• [PROBLEM TO WORK ON]: Your answer must be one number: the count of lines below that include "accomplish".

(Stored records)

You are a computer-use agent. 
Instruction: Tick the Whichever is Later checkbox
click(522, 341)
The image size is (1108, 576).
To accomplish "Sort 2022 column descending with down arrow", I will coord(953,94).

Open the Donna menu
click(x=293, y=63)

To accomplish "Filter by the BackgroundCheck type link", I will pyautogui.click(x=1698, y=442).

---

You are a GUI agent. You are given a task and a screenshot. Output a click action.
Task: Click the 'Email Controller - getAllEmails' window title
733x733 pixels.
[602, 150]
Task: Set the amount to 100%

* * *

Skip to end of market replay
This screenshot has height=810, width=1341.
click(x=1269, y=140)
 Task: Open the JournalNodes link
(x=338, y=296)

• [EXERCISE ANSWER]: 2